先生は、人工心臓の話もされたのですが、「人工心臓の研究に関わりのない学生さんが大半だろうから」とおっしゃって、受講者全員に役立つ話題として、研究の心得を講義されました。そのいくつかをここに掲載したいと思います。
◎ 下手でも気にするな。
◎ 良いものは真似をせよ。
◎ 道具をそろえろ。
◎ 専門家の言うことを鵜呑みにするな。
「下手でも気にするな」とは、怖気(おじけ)づくなということです。研究は前人未踏の領域を行くのですから、誰でも下手で当たり前であり、上手な人や熟練した人はまだ存在していないのです。
「良いものは真似をせよ」は、先人の真似をすれば済むことは、謙虚に真似をしようということです。すでに成功することが分かっている手段は、そのまま受け継ぎましょう。
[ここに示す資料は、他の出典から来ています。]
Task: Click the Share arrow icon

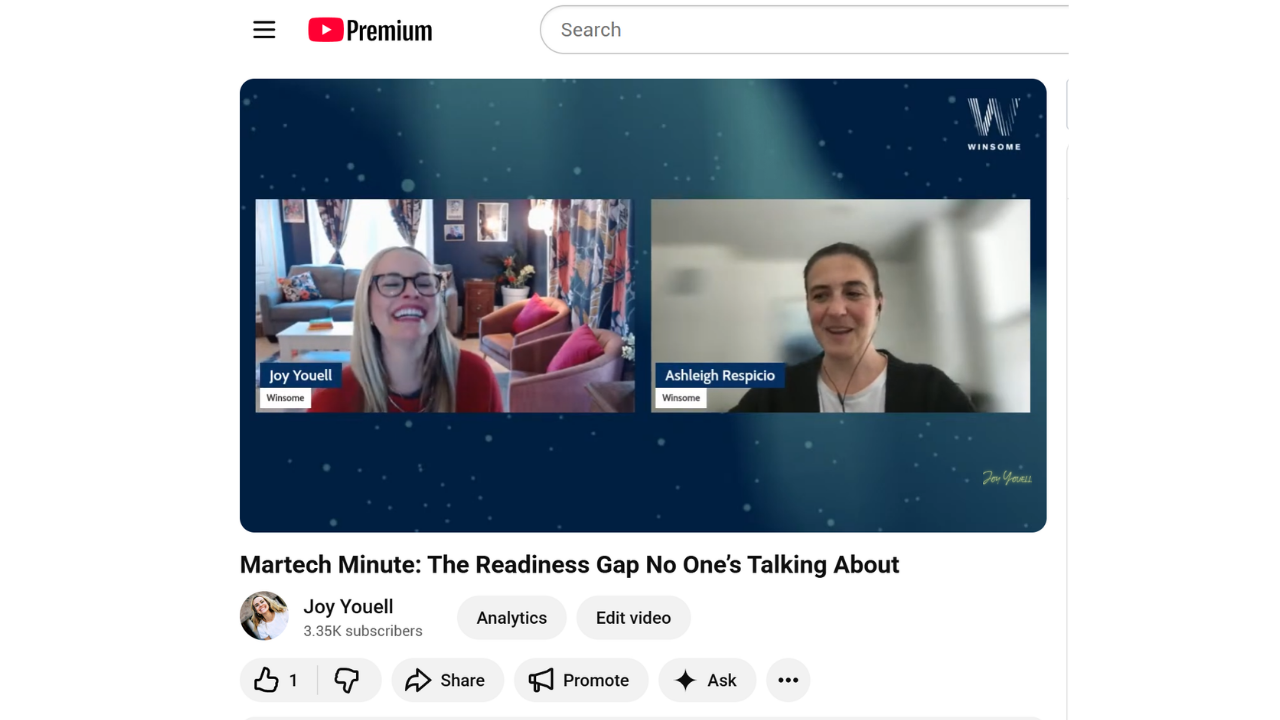Action: (418, 680)
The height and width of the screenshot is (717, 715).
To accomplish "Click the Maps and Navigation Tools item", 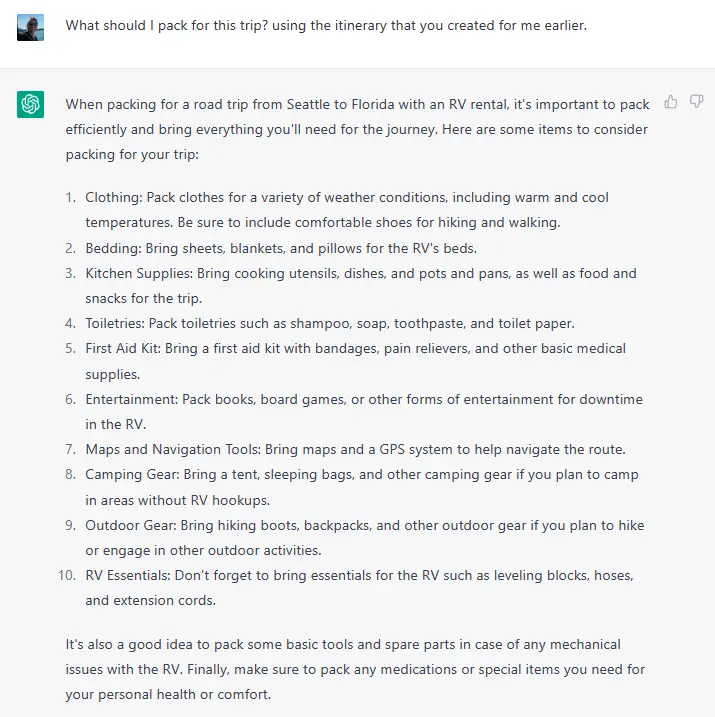I will (x=355, y=449).
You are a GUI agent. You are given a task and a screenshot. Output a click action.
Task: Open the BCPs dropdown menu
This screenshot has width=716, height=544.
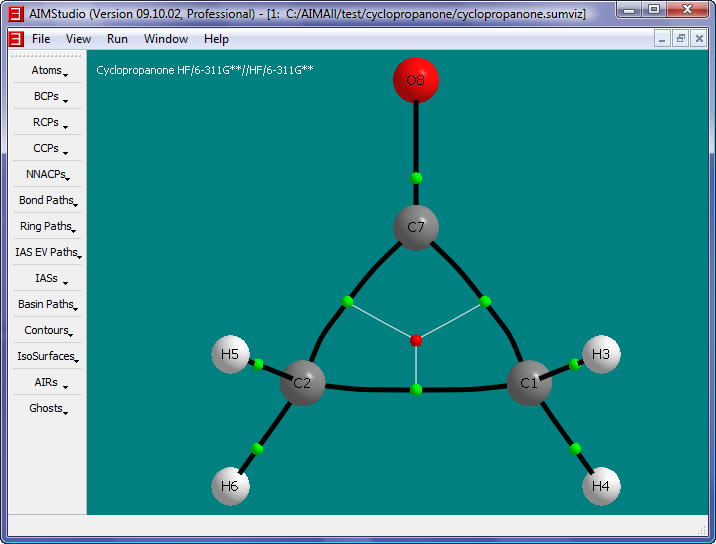[x=47, y=97]
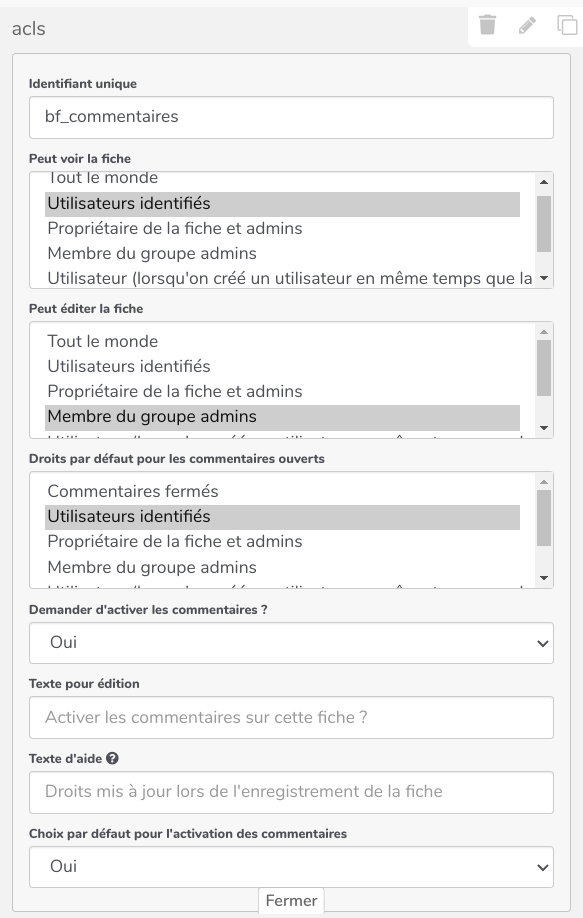Click the down scroll arrow of 'Peut voir la fiche'
Screen dimensions: 583x918
pos(546,276)
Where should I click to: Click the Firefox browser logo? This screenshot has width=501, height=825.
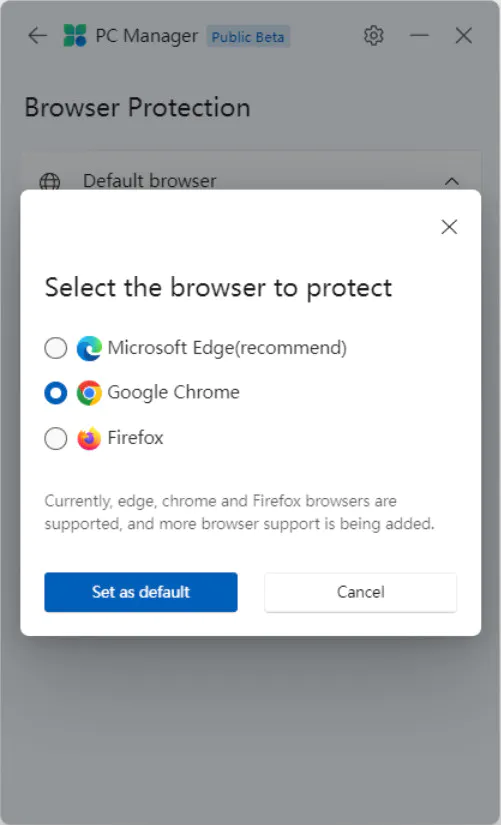(89, 438)
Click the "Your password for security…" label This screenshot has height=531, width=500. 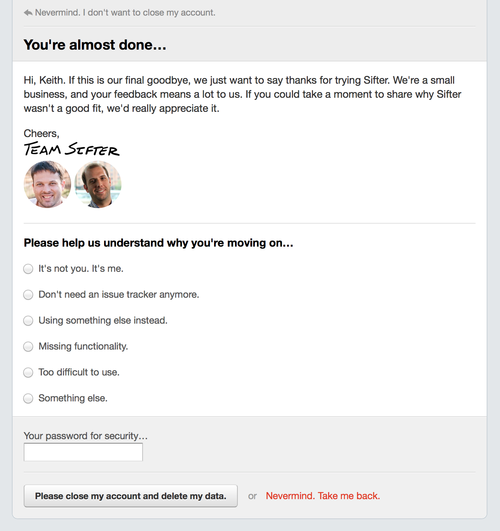(x=85, y=436)
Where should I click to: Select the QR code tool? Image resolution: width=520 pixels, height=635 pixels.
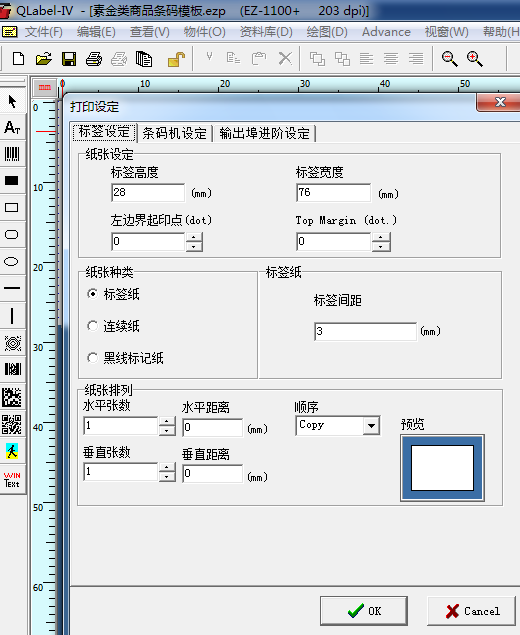12,424
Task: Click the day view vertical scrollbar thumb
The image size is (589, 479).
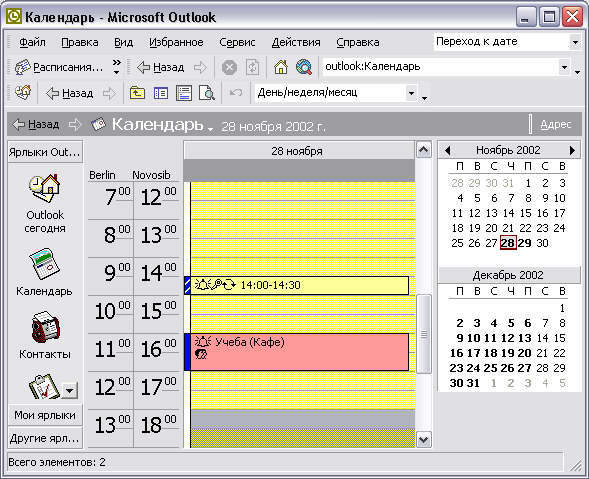Action: pos(424,334)
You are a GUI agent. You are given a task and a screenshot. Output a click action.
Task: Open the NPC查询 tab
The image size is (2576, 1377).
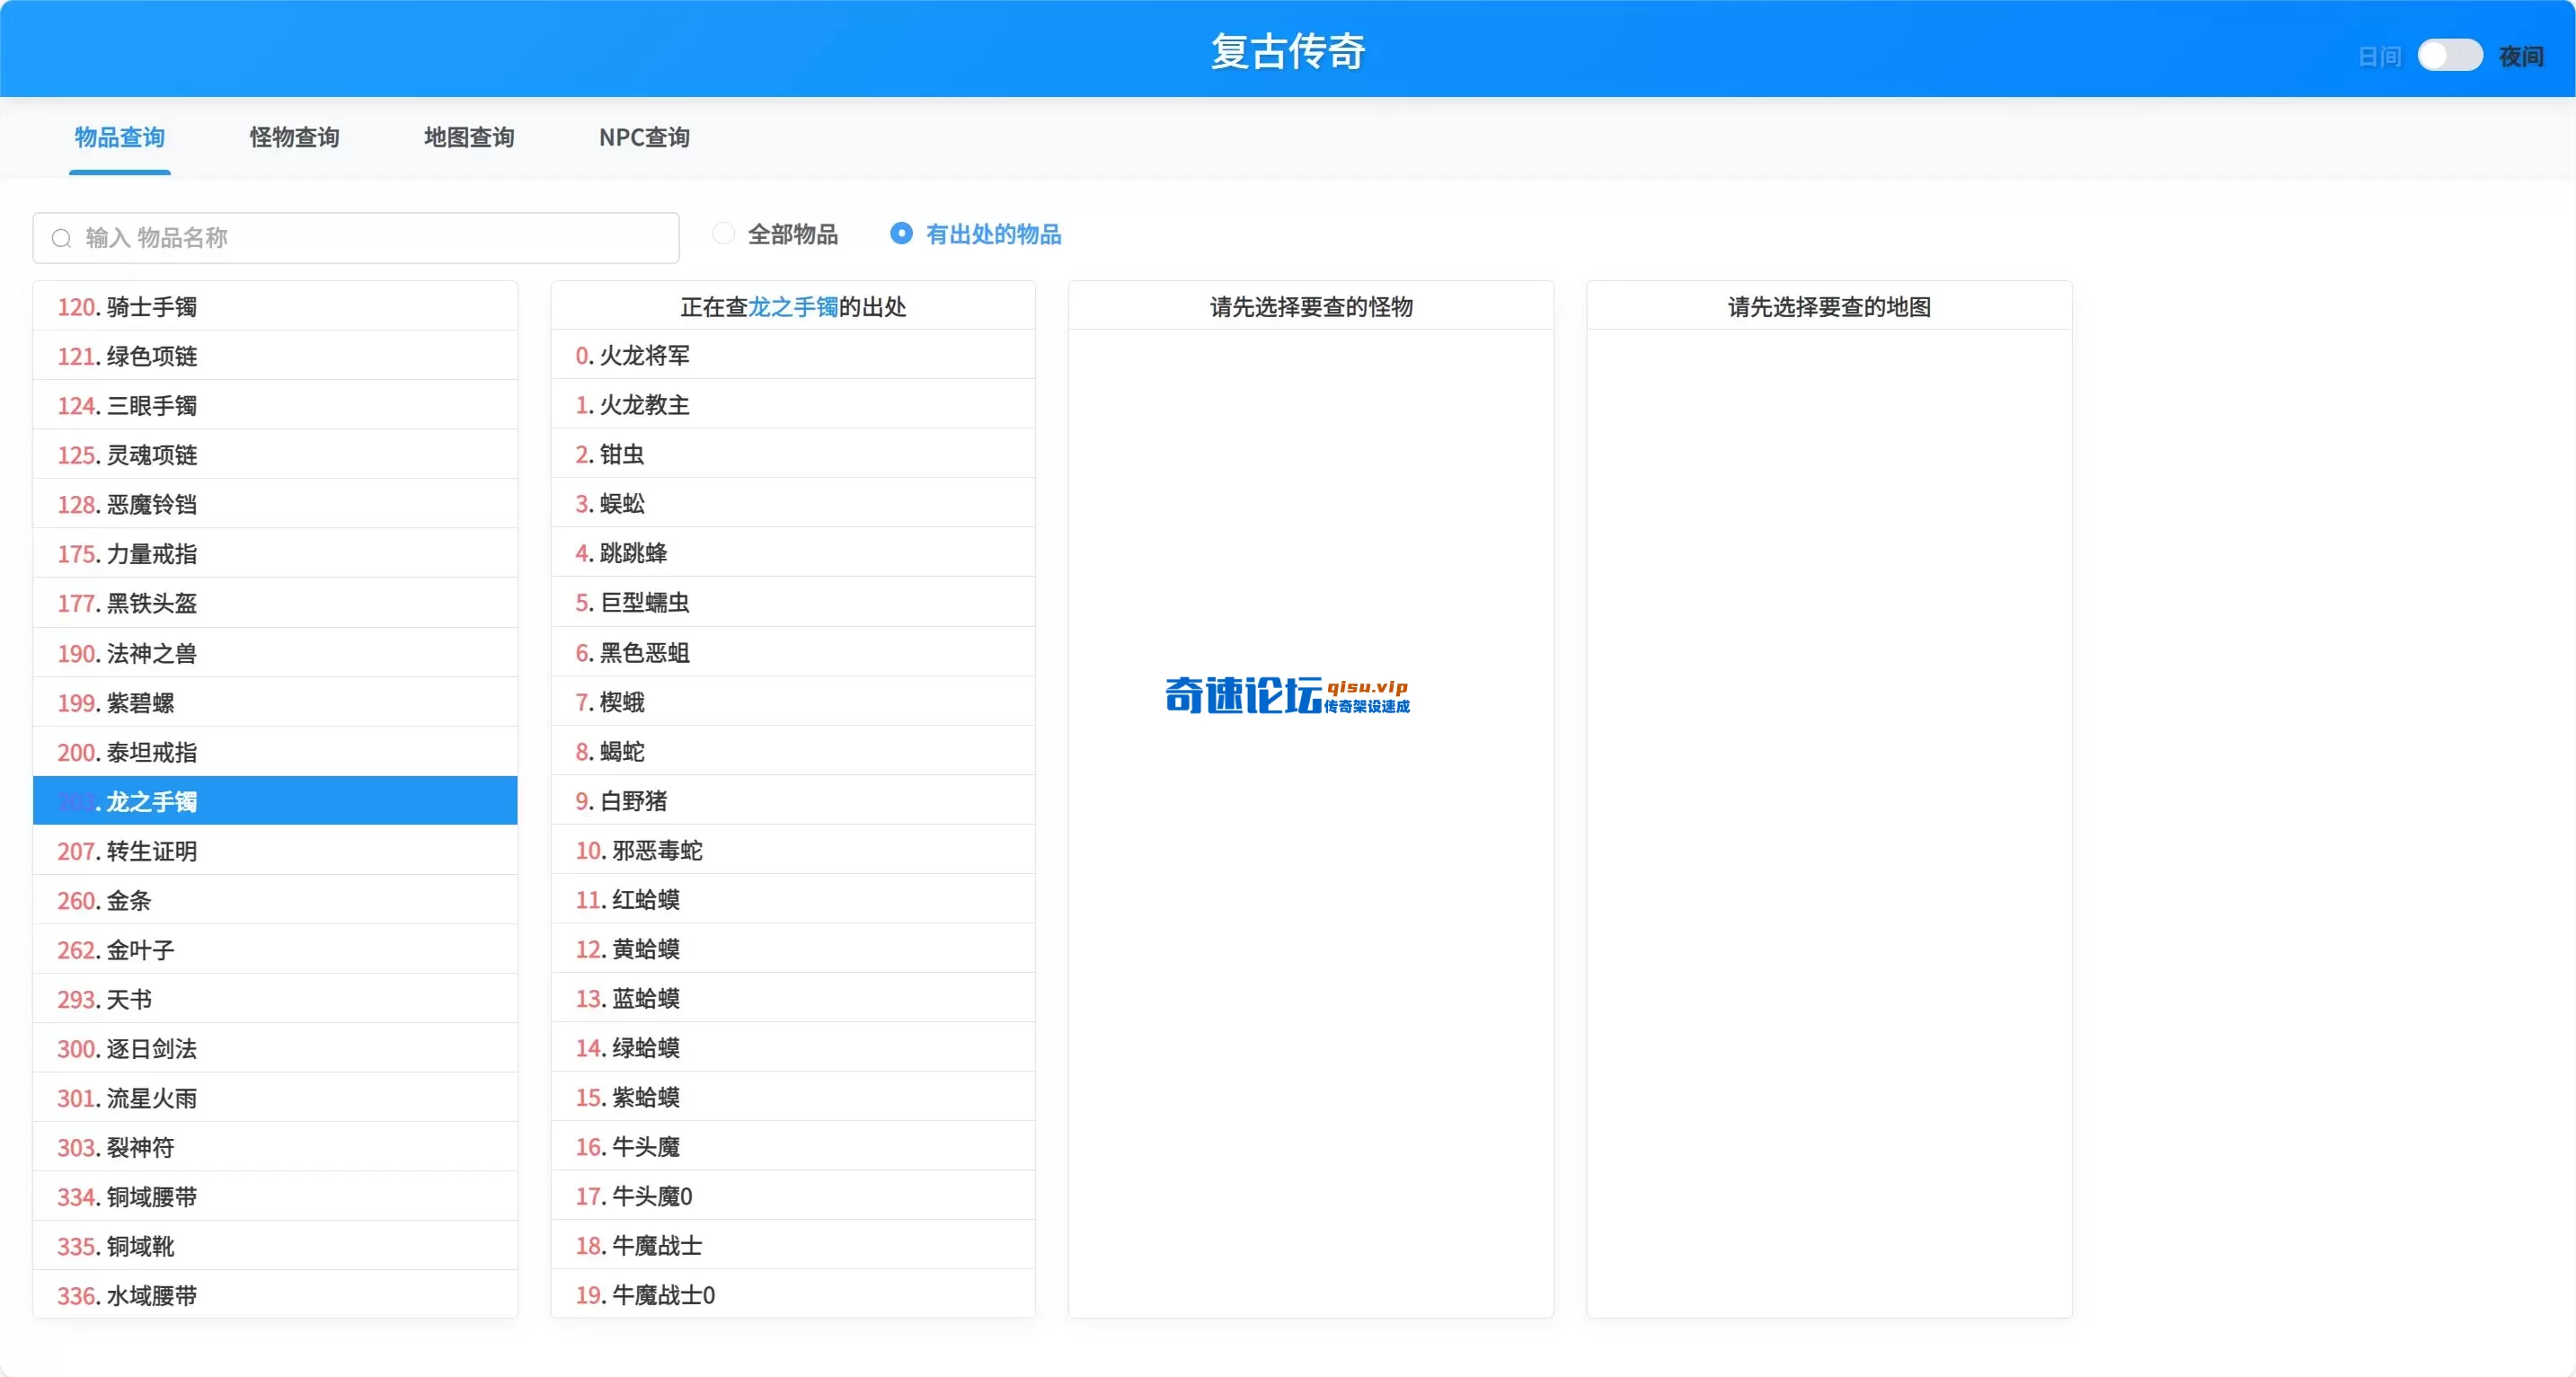pyautogui.click(x=644, y=138)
これは当然の理に見えて、意外と守る人は少ないものです。他人の真似をするなど研究者としてのプライドが許さないということがあります。
企業にも「わが社が発明したものじゃないなら使わない」という対抗心があります。これを「Not Invented Here(NIH)シンドローム」といいます。
研究のテーマの核心についてなら「真似をするぐらいなら、それを上回るものを発明してやろう」と対抗心を持つことは研究者として大事です。しかし、部品についてまで、買えば事足りるものを一から自前で作り直すのは無駄です。
「道具をそろえろ」は、「弘法は筆を選ばず」とは真逆の発想です。ただでさえ素人が探究をするのですから、道具がベストでなければ、まず失敗します。
たとえば、材木を切るのに安いのこぎりを使うと、切り口が歪(ゆが)みがちです。その上、疲れますし、下手をすればケガをします。一方、電動工具を使えば、楽に速く正確に切れます。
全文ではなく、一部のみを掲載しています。